Crowdfunding, a new marketing trend that involves getting many small donations from a large number of people, is one route to try.  Indie GoGo  is making it easy for people to employ crowdfunding in their efforts to raise capital for passions like starting a business. Indie Gogo campaigns fall into such categories as art, community, environment, and entrepreneurial. People on Indie Gogo are using crowdfunding for everything from the budget for building the “Temple” at the Burning Man Festival to opening a taco restaurant in Texas to helping a couple in Florida have a baby. Each campaign tells the story of the project and the people involved, what the impact of the project will be, and what they need the money for. Folks from all over can decide on a level of contribution and many of these campaigns offer perks in return for funders’ generosity. Perks could be anything: a t-shirt from the band attempting to self-release an album, your name in the credits of an indie film being produced, or even homemade cookies from a ceramicist trying to make it to London for a design event.

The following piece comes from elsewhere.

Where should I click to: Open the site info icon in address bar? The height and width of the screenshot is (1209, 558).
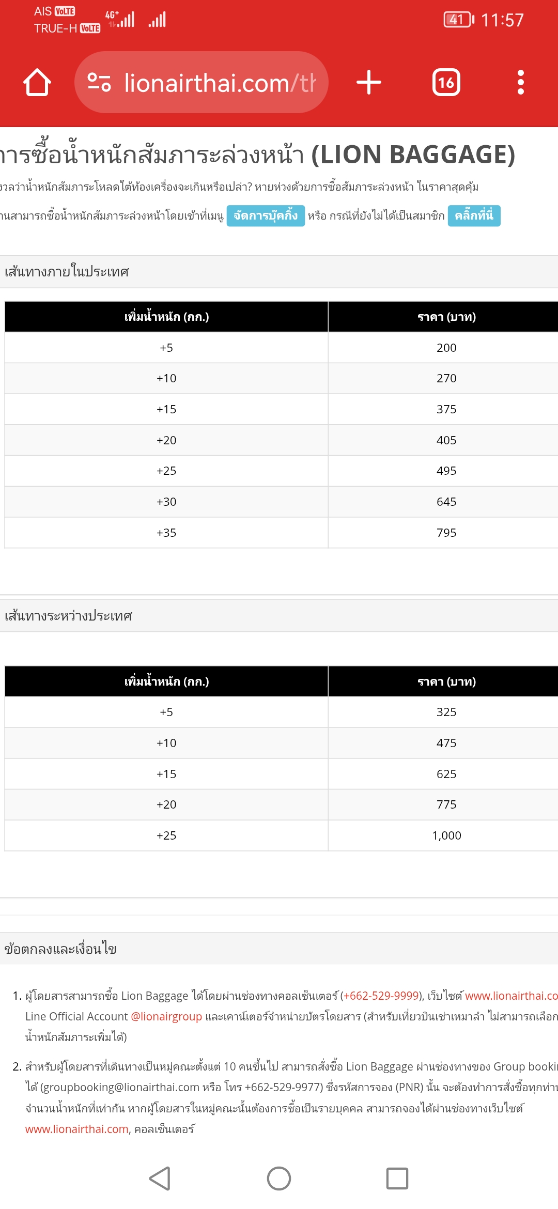99,83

An example of one such campaign is that of  in.gredients: the nation’s first zero-waste, package-free grocery store. Everything in the store — produce, cleaning supplies, beer, wine, baking supplies, grains, etc. — will be sold in bulk so that containers from home can be refilled again and again. The idea is to reduce the enormous amount of packaging that goes to our landfills annually. The in.gredients guys are offering perks like a professional photo shoot and a growler of local beer from their store in return for funding their dream.

Funders have pledged anywhere from $10 to $100 dollars each to the in.gredients campaign, which may seem like a drop in the bucket on the path to opening a grocery store. However, the in.gredients Indie GoGo campaign has already raised over $10,500. They are well are their way to more bulk goods than one could imagine in a grocery store. Crowdfunding may work for your sustainable, food-based business dream, too. It’s one way to get supporters to put their money where their mouths are.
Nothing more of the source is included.